Winston Churchill: "The German people cannot be blamed for enjoying Hitler's victories. Where will it be next? Austria or Memel? What other disputed areas has Hitler already in view?

"You must invite Germany to state her grievances, lay them on the Council board and let us have them out, but don't let us have them out as if we are a rabble fleeing before forces we cannot resist!"

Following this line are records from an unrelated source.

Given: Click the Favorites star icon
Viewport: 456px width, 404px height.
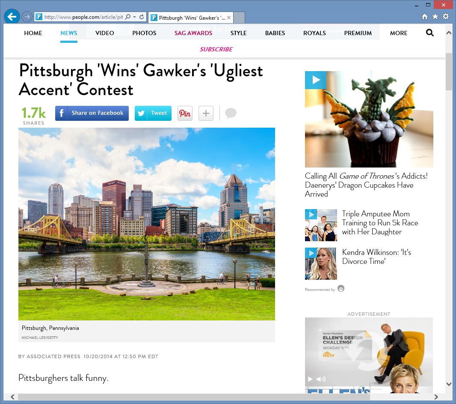Looking at the screenshot, I should coord(435,17).
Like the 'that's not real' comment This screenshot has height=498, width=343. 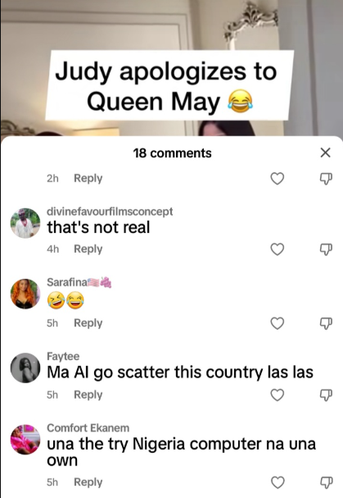(278, 249)
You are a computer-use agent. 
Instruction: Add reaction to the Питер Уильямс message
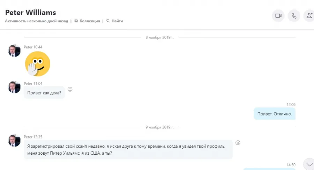coord(238,143)
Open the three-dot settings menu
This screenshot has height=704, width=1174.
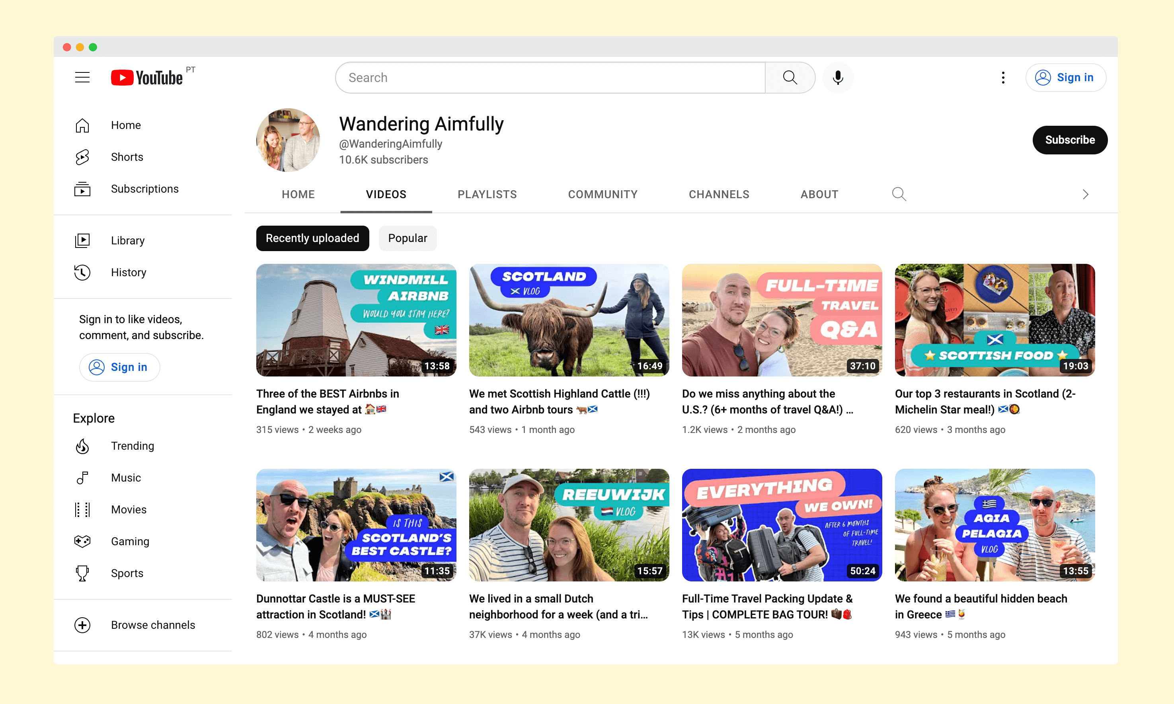tap(1003, 77)
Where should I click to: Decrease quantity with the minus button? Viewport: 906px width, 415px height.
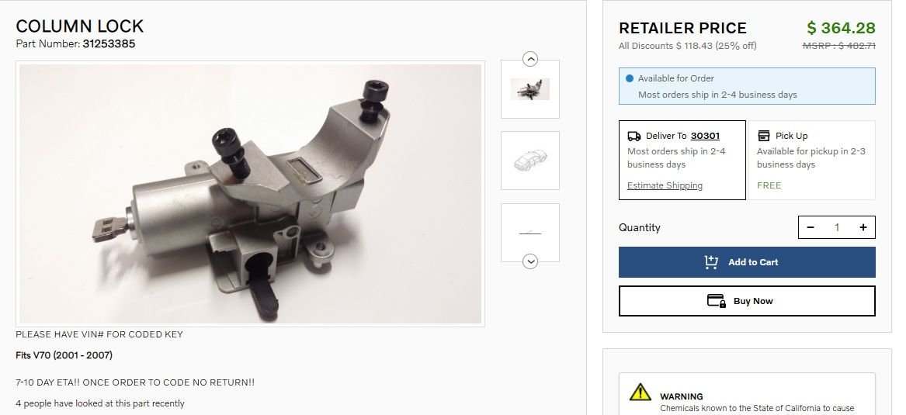(810, 227)

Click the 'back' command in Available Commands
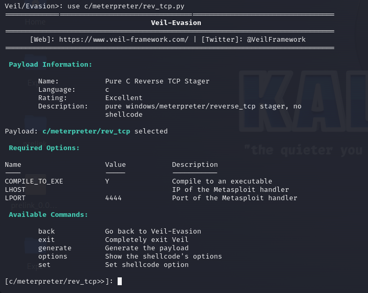[46, 231]
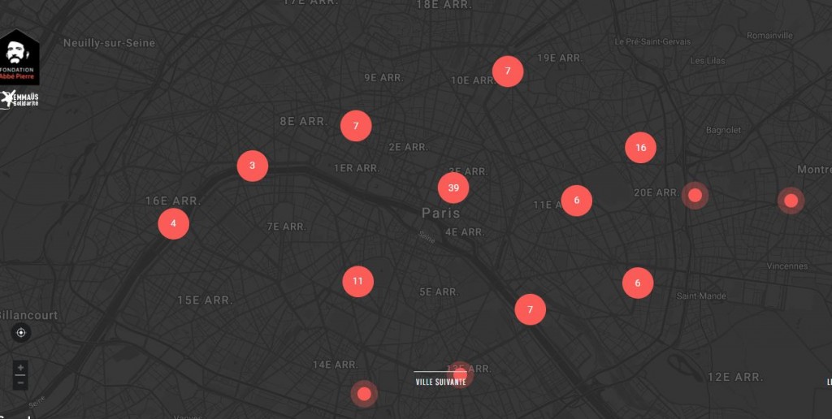
Task: Select the single marker right of 20E ARR.
Action: tap(695, 195)
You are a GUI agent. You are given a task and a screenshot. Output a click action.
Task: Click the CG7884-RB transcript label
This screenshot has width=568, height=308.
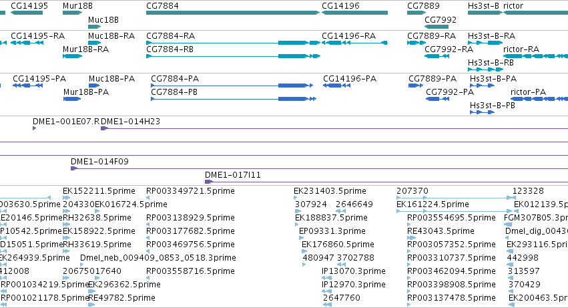tap(170, 49)
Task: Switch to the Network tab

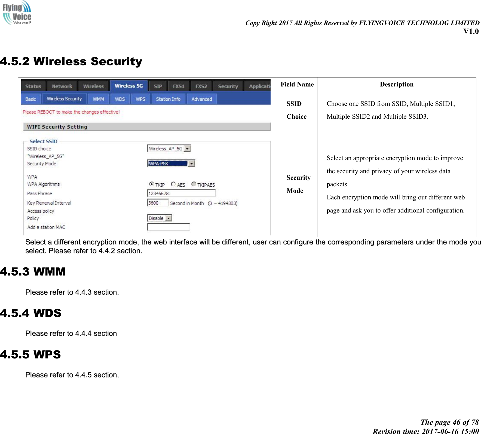Action: coord(62,86)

His Majesty's Government, in the person of the Chancellor of the Exchequer: "It does not follow because particular proposals [the White Paper] here are rejected by Germany that the negotiations have failed. . . . On the contrary, we are going to have further proposals, and we have to consider what is in them. The fact that we have to establish or continue contact between the general staffs of Britain, France and Belgium does not involve us in any obligation to undertake, in company with France, expulsion of German troops from the Rhineland. Most definitely not!"

If Britain's "Most Definitely Not!" was disheartening to harassed Belgians, it was nonetheless of little solace to Germans this week when it appeared that Anglo-Franco-Belgian conversations would take place over the vehement protests of Ambassador von Ribbentrop.